En cualquier caso, como en el caso de Alcarràs o de Verano 1993, Romería no es solo el viaje personal que parece ser por la descripción más superficial de las piezas que la arman. «Todo está manchado por el tabú de las drogas y el dolor de las familias que lo sufrieron», comenta la directora para trazar el camino que va de lo propio a lo de todos. De repente, como en su película anterior, importa el valor colectivo de un olvido imperdonable. La transición que nos contaron como ese paraíso de reconciliación, en verdad dejó por el camino a muchos, muchas víctimas que nos hicieron ser lo que ahora somos y que, sin embargo, cubrimos por una espesa capa de desagradecimiento, de miedo, de vergüenza. Y es ahí, donde Romería se hace grande, abandona el lugar de privilegio de lo íntimo, para adquirir las formas de un manifiesto político que también lo es moral y, por ello, colectivo en su sentido más riguroso y pleno. El olvido nos hace peores; el cine de la hija de Carla Simón (a estas alturas sospechamos que las mejores ideas son de la nasciturus), mejores. No lo duden.

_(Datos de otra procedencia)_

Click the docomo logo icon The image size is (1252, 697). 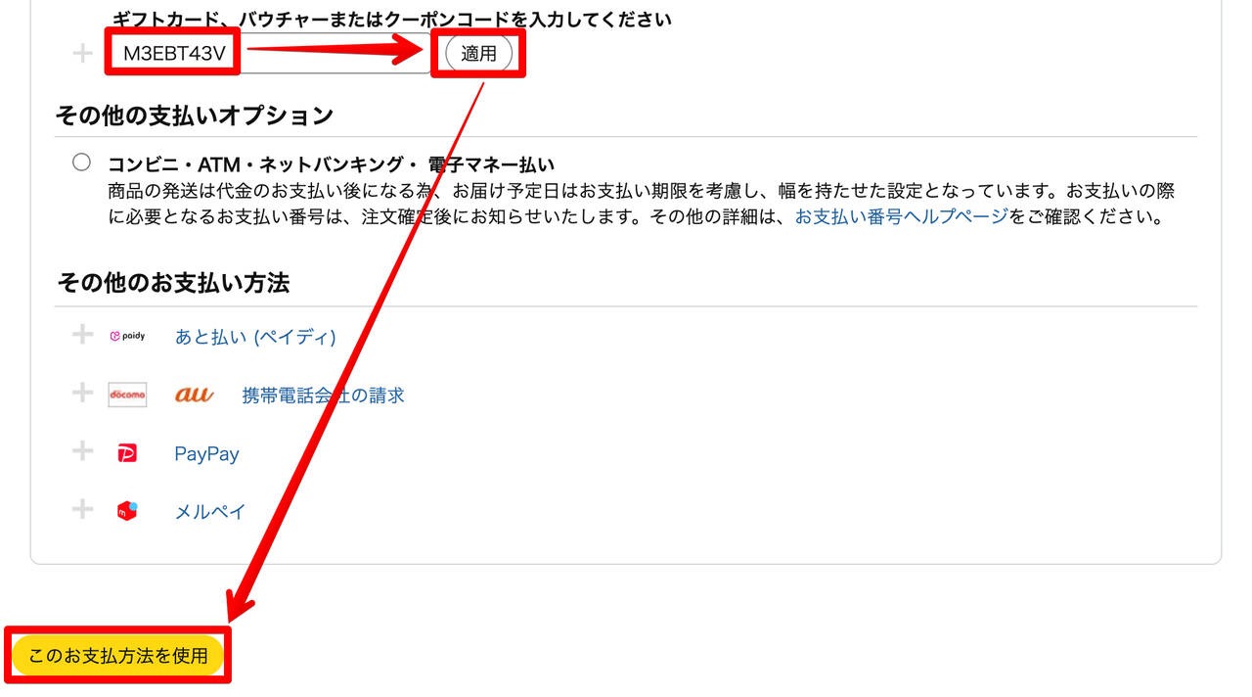127,395
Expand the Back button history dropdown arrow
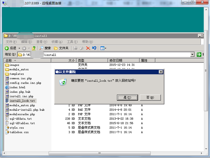Image resolution: width=210 pixels, height=158 pixels. [x=19, y=48]
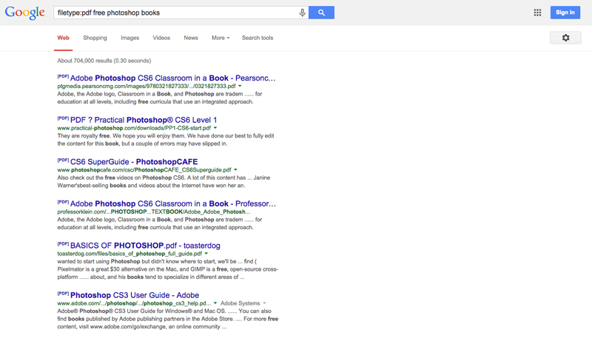Open arrow next to toasterdog.com URL
Viewport: 592px width, 338px height.
point(206,254)
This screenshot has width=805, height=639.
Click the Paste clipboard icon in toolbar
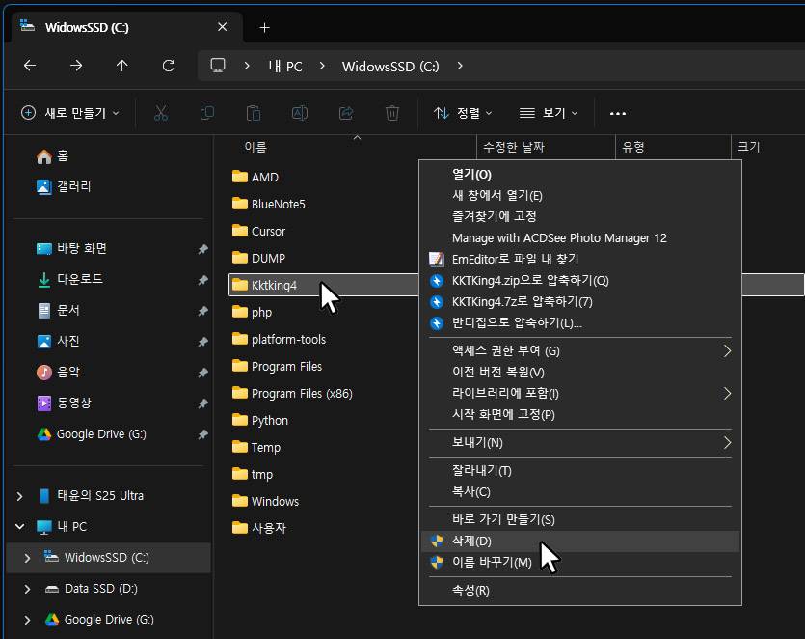coord(254,113)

Esta vez, por primera vez, Simón no solo trabaja con actores de los llamados naturales. También los hay de los otros, de los que cuando pasean por la alfombra roja no se tropiezan ni se hacen selfies. Y, la verdad, apenas se nota. Todos, desde los debutantes Llúcia Garcia a Mitch (sic) pasando por los más reconocibles Tristán Ulloa, Celine Tyll, Myriam Gallego, Janet Novás o José Ángel Egido, todos, decíamos, actúan como interactúan mientras desactúan. Son actores y, en verdad, no lo son del todo, que es la mejor forma posible de ser actor.

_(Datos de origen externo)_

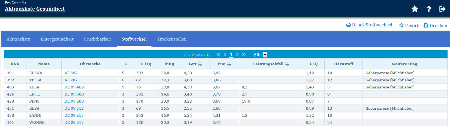The width and height of the screenshot is (450, 126).
Task: Click the logout arrow icon
Action: point(442,9)
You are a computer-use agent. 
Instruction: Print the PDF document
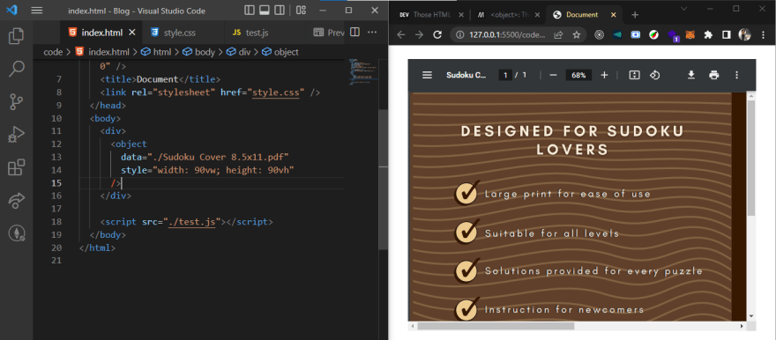tap(713, 75)
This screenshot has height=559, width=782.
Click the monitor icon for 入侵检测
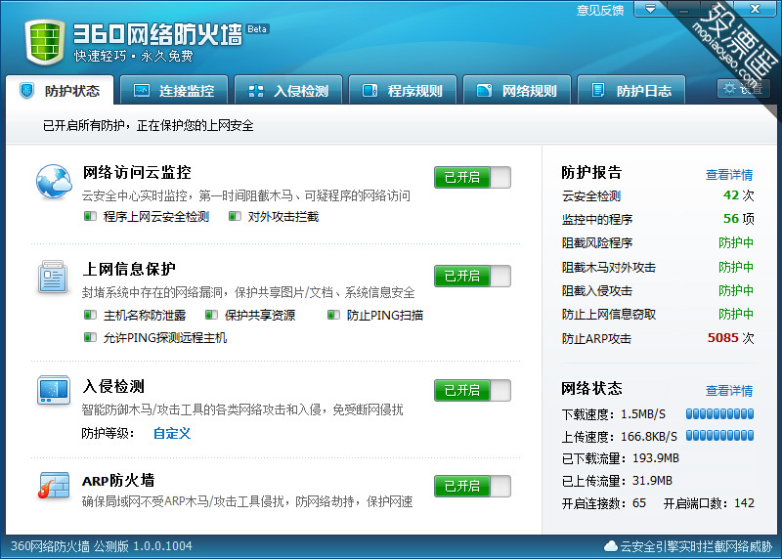click(x=54, y=390)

La película se mueve por la pantalla como lo haría un recuerdo propio que, en verdad, nos lo prestó un familiar al que a su vez se lo contó un vecino que no queda claro si lo leyó en algún sitio o lo escuchó mientras paseaba por la calle. Todo cierto, claro. O no. Como en el caso de Alcarràs, la cámara se mueve entre los cuerpos levantando a su paso polvaredas de verdad, retazos de unas vidas que se antojan vividas por el propio espectador en algún momento ajeno al propio tiempo. Ni el lugar ni la historia ni los personajes nos pertenecen, pero, por la misma razón que la hija de Carla sabe ya de cine sin haber nacido, todo lo que vemos es nuestro. No es tanto magia, que también, como la certeza de que solo lo que tiene vida insufla de vida a la propia vida, cualquiera de ellas, cualquiera de nosotros. Madera y hacha.

Y luego está la matrona, que, junto con la madre, son las dos únicas personas que comprenden de verdad lo que está pasando. Todo, absolutamente todo, es idea de ella. Y aún no ha visto la luz.